Originally Posted by hddecker
I watched the videos of Dutchmen assembly process, guys running from station to station to catch up, if they didn't no big deal, just cover it up and ship it out.
Then I watched the video of a Lance being built, the assembly line ran at a slower pace and stuff got done in the station it was supposed to done in.
The biggest peave that I have is the wiring. Dutchmen, cut a chunk of wire hook it up and stuff the excess in the wall, under the tanks or whereever it will fit. If it's to short splice in another chunk.
Lance builds proper wiring harnesses and lay it in and secure it the way it should be. There is probably a good chance that Lance would be able to provide a wiring diagram that made sensce.
Not only CAN Lance provide a wiring diagram; they WILL if you ask nicely and provide them with your VIN. I have had contact with the Lance factory with a couple of questions that my dealer couldn't answer. We are looking at a Lance to replace the Coleman eventually. They have been more than happy to answer the questions and make suggestions on where to look for alternatives. FWIW Lance is privately owned, which means they need to make a profit, but it does not become the primary motive.
I have seen a lot of RV's over the years, poked, prodded and torn quite a few apart. It seems that the smaller volume manufacturers make a better unit overall. Everybody has a bad day and puts out a poorly assembled unit every now and again, but the big volume companies seem to have a lot more problem units than the law of averages would indicate.

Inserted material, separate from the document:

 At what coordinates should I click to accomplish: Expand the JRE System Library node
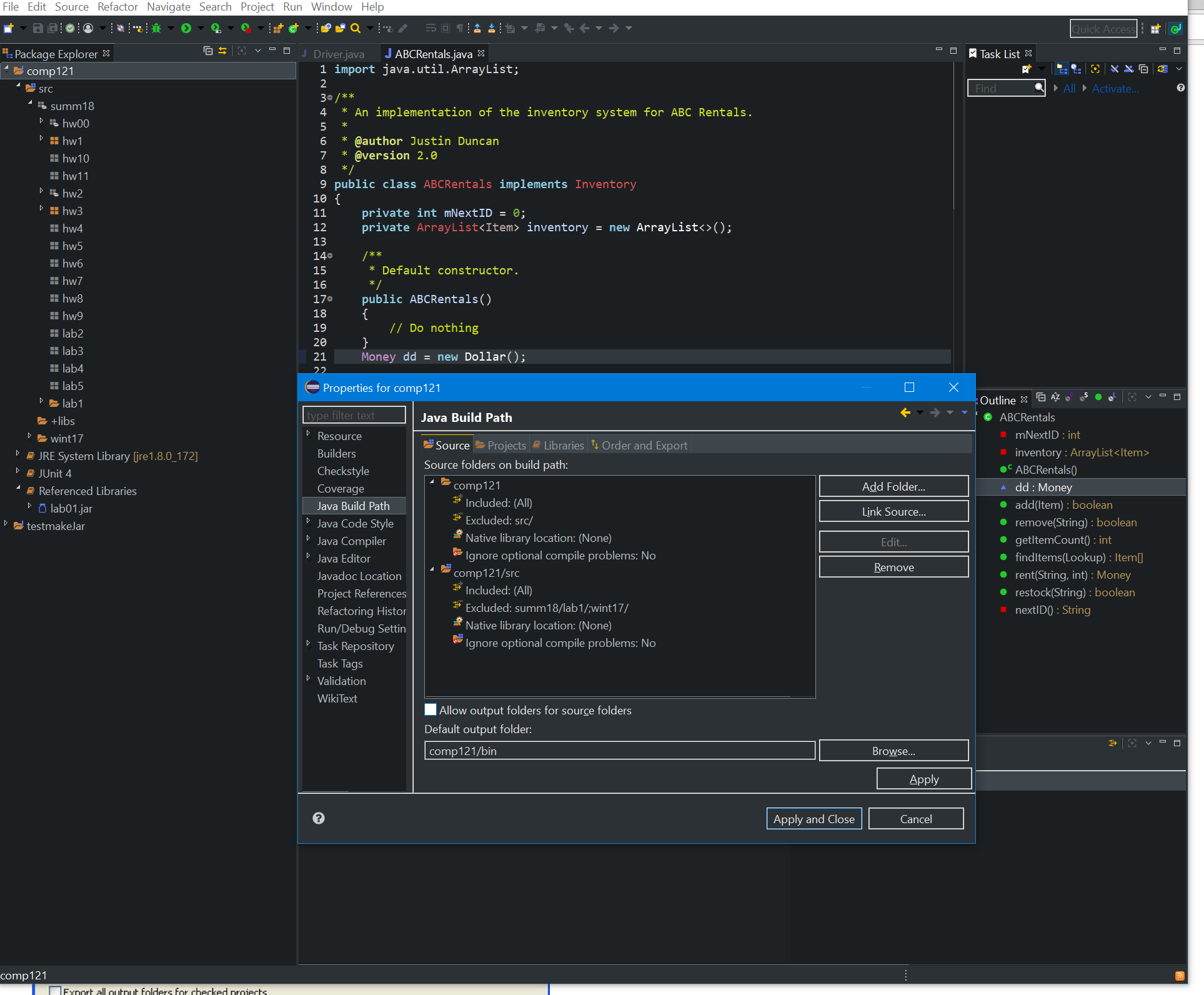point(17,454)
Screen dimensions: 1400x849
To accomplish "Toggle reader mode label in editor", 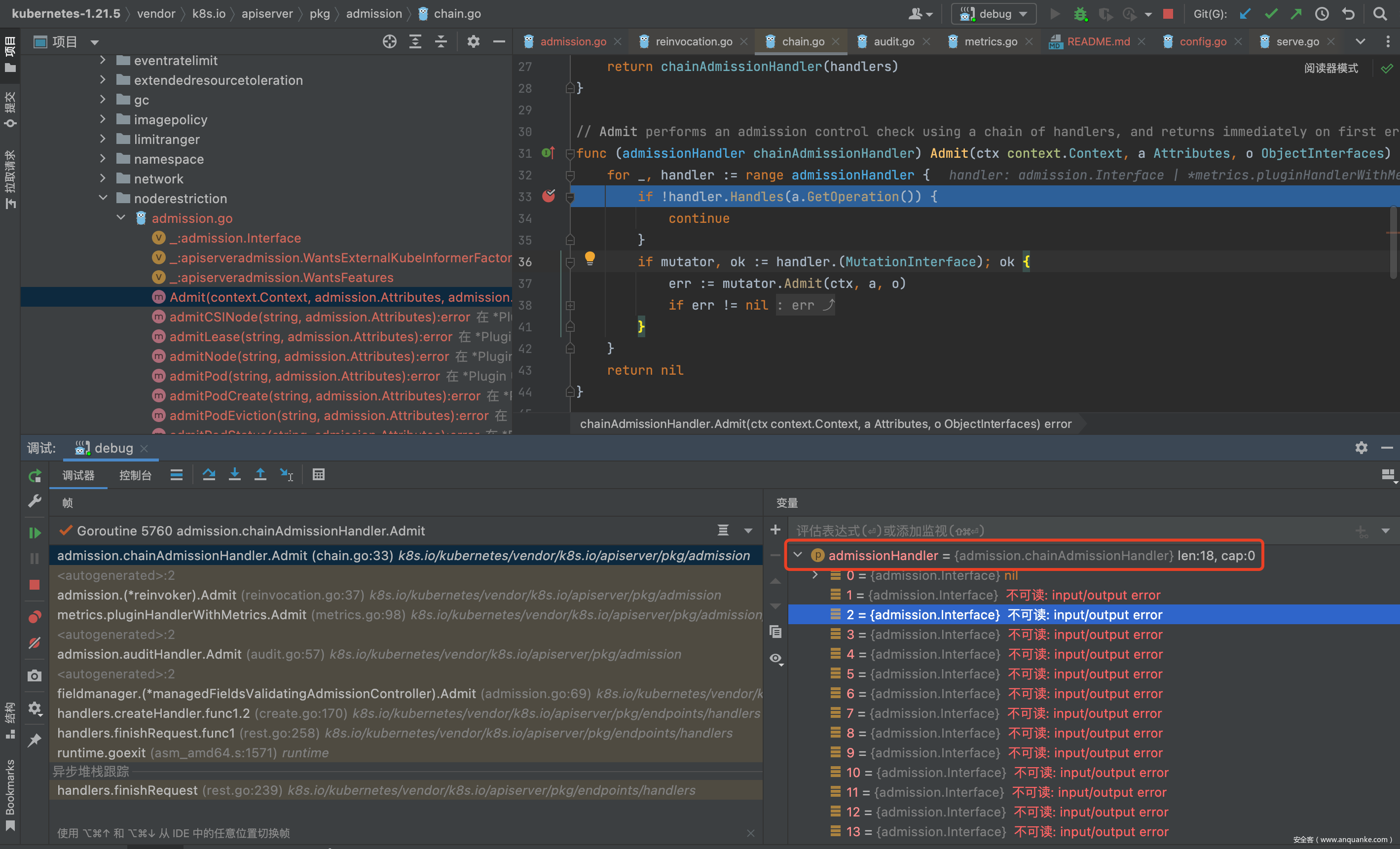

The last RV assembly line I toured was Sunline back around 1998, it moved at a steady pace but things were completely assembled and checked prior to it moving on to the next station. The Sunlines were some of the best built conventional TT's around. There are still quite a few of them on the road, and Sunline has been out of business since 2006. They were purchased by venture capitalists in 2004 and gone just over 2 years later. It has happened to many great brands. Unfortunately RV's require competent assembly, and that just cannot be done on a high speed, high volume production line with today's work force IMHO.